Enhancing Ion Adsorption Capability through the Strong Interaction in Co9S8-Carbon Hybrids Achieves Superior Sodium Ion Storage

Abstract

Metal sulfides materials are promising anode candidates for Na⁺ storage due to their low cost and high theoretical capacity, while the complex phase transition and inevitable volume expansion during cycling restrain their practical applications. Herein, a simple one-pot manipulation strategy was designed to construct Co₉S₈ nanoparticles strongly encapsulated in carbon nanotubes (Co₉S₈@C/NTs) composite structure with enhanced structural stability and reaction kinetics, resulting in greatly improved Na⁺ storage performance. Specifically, the obtained Co₉S₈@C/NTs could exhibit a remarkable capacity of 500 mAh g⁻¹ at 0.5 A g⁻¹ after 100 cycles and exceptional cycling stability over 600 cycles with 88 % capacity retention at 1 A g⁻¹. Furthermore, the theoretical calculations combined with systematic characterizations confirm that the strong interaction between Co₉S₈ and the carbon matrix could greatly enhance the Na⁺ adsorption ability and facilitate the electron transfer dynamics for superior Na⁺ storage capability.
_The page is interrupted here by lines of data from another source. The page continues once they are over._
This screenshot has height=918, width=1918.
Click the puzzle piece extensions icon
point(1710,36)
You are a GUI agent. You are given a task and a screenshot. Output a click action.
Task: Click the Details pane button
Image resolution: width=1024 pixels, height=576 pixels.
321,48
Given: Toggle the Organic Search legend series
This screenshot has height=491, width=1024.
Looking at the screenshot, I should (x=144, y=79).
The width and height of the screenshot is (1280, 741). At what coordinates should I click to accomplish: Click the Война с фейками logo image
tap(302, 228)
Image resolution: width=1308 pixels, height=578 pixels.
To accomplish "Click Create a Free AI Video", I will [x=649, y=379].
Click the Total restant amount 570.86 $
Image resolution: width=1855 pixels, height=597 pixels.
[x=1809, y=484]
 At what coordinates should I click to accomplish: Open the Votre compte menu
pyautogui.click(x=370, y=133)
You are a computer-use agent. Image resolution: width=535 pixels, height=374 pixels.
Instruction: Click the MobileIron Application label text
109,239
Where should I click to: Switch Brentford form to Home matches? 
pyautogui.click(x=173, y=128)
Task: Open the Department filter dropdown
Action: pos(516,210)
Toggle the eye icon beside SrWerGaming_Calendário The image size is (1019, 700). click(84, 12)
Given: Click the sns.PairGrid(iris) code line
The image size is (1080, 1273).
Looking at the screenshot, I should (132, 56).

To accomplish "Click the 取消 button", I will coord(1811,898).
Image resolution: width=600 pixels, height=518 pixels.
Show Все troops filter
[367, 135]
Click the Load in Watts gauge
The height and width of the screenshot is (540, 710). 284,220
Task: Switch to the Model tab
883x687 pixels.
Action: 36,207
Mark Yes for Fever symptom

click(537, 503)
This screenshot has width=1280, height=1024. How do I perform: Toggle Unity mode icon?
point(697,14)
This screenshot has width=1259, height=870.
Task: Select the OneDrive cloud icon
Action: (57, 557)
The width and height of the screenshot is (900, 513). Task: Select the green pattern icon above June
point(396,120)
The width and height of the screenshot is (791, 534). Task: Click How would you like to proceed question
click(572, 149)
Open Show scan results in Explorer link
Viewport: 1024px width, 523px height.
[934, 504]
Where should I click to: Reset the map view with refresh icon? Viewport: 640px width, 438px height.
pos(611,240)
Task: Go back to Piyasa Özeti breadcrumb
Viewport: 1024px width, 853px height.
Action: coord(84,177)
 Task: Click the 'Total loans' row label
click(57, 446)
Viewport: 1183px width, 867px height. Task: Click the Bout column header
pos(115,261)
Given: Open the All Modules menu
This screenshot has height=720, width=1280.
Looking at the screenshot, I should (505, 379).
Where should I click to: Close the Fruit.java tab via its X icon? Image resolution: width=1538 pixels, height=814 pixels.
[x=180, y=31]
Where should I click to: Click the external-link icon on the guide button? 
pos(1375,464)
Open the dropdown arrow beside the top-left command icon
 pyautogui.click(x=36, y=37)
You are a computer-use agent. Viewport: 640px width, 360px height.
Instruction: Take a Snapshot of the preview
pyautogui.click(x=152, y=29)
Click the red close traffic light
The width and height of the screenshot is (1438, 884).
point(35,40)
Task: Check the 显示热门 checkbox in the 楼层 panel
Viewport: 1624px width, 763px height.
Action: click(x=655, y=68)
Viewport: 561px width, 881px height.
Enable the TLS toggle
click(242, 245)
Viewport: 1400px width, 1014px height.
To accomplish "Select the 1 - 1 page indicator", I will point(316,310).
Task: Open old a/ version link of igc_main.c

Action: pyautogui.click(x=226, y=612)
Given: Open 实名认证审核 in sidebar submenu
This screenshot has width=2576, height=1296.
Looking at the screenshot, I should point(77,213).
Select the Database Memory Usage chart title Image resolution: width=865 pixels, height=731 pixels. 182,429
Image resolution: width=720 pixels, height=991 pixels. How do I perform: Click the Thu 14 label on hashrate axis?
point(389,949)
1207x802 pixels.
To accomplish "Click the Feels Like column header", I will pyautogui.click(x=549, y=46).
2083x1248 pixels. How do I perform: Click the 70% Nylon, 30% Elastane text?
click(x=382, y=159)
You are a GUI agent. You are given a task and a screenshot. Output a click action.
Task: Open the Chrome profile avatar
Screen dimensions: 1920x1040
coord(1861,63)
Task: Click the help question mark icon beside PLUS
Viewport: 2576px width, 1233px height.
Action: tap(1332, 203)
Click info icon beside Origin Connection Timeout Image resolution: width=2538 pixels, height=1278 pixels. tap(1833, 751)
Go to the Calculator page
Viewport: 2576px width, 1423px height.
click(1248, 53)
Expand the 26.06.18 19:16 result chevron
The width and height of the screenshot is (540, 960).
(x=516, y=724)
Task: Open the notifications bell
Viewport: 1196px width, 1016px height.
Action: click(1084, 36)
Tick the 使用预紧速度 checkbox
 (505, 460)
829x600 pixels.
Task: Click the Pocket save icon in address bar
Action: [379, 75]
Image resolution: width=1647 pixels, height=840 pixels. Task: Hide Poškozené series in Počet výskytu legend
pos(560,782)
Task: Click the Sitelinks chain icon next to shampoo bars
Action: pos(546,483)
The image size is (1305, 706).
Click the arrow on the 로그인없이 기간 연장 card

More importantly, the full cell device can deliver an outstanding energy density of 144.32 Wh kg⁻¹ and a decent cycling life with 82 % capacity retention of almost 100 cycles at 0.1 A g⁻¹. This work could provide more valuable insights for designing advanced metal sulfide nanocomposites and demonstrate fascinating prospects for commercial application.